Ayodhya and Gimhae became sister cities over two decades ago and since then both the Indian and South Korean governments have started various commemorative public projects in the sister cities. The diplomatic relations also involve interaction between the current royalty of Ayodhya and Gimhae.

“I told them I don’t have a history of 2000 years. My ancestors’ history can be traced back to only 250 years. They told me since you are of Ayodhya’s royal family, we consider you that,” Bimlendra Mohan Pratap Mishra, the current head of Ayodhya’s royal family told The Epoch Times in his palace called the Raj Sadan.

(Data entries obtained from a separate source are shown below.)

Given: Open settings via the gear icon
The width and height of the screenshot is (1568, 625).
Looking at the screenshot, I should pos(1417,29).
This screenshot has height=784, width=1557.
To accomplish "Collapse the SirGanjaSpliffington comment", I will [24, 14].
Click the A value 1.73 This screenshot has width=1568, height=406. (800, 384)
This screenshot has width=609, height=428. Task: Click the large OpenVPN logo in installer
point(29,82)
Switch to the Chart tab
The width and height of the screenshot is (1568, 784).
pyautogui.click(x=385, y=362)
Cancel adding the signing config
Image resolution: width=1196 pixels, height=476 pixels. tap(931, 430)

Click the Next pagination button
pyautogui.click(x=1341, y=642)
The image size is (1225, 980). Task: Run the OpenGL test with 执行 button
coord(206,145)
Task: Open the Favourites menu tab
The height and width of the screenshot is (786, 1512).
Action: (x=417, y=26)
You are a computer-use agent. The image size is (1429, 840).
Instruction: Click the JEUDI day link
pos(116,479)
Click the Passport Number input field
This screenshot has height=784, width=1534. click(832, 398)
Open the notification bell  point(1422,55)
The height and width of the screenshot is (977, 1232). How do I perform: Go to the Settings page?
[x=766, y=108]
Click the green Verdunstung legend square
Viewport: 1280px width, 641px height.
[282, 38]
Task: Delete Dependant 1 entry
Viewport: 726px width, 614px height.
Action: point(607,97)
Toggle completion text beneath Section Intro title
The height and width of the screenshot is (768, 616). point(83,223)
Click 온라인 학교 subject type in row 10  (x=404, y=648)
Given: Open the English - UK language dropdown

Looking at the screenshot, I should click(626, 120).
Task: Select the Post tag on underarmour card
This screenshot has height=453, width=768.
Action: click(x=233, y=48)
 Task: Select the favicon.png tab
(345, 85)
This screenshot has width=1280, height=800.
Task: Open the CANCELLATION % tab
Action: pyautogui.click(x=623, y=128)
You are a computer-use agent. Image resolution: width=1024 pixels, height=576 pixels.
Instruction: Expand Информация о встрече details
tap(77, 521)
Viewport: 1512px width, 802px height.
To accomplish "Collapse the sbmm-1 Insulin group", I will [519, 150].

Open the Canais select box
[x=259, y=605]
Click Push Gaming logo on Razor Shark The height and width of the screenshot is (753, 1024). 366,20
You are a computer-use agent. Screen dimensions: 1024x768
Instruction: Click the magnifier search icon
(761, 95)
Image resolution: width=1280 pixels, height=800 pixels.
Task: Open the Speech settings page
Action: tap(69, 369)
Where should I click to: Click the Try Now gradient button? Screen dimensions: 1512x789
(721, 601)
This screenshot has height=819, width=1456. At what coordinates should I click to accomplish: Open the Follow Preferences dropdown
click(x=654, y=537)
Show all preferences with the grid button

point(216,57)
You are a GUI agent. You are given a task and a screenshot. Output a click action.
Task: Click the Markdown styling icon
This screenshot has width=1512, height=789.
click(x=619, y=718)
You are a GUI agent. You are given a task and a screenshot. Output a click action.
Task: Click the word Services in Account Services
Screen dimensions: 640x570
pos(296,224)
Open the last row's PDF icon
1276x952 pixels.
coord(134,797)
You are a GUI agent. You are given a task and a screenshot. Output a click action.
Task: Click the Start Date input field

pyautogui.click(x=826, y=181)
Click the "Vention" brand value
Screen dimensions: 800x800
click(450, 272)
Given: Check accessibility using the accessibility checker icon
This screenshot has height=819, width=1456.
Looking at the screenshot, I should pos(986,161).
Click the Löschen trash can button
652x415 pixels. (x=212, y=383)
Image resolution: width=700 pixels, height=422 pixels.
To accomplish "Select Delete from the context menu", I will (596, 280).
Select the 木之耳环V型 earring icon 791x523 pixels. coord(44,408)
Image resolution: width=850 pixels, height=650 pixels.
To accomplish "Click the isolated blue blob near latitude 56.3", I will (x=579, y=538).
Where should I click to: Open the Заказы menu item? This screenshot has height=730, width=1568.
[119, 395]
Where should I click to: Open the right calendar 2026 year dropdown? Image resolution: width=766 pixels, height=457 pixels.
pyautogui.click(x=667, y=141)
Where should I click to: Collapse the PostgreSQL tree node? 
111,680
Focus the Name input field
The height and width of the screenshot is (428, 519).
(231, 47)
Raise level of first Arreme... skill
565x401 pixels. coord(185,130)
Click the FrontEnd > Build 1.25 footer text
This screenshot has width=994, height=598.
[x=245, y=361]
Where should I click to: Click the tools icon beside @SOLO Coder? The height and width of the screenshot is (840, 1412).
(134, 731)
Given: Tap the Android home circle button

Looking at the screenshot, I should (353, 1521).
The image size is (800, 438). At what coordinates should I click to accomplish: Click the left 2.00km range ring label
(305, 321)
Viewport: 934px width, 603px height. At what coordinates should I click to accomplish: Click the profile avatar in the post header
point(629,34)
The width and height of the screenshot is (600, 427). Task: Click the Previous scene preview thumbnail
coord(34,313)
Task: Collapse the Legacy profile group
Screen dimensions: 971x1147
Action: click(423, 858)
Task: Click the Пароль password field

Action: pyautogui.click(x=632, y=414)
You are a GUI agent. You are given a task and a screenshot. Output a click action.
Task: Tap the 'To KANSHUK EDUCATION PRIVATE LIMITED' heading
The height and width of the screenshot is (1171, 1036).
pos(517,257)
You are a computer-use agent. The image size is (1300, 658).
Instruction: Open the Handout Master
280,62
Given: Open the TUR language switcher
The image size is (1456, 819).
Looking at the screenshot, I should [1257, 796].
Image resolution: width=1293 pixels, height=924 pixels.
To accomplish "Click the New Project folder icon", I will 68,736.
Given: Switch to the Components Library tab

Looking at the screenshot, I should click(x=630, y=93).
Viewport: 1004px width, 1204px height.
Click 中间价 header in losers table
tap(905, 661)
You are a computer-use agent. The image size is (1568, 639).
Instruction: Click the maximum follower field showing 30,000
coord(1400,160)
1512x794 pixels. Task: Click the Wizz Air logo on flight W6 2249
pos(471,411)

Mishra was invited to Gimhae and was accorded royal facilitation about two decades ago after which the Republic of Korea sent a monument on Mishra’s name that’s erected at the bank of Ayodhya’s historic river, Saryu, he said.

“Republic of Korea and India’s connection started because of Ayodhya. As part of this two years ago, the first lady of Korea visited Ayodhya as the chief guest at the Deepotsav festival. This has strengthened the camaraderie between India and South Korea in social, cultural, and other aspects,” said Mishra.

The Gimhae City Office mentioned that the sister city affiliation between Gimhae and Ayodhya was accorded in honor of Mishra’s visit.

“In 2017, Gimhae signed a Memorandum of Understanding of Amity and Cooperation with the State of Uttar Pradesh (UP), the center of Indian politics. The relationship with the State of Uttar Pradesh, a grand city of 200 million population, will help Gimhae to enter the Indian market,” said the Gimhae City Office.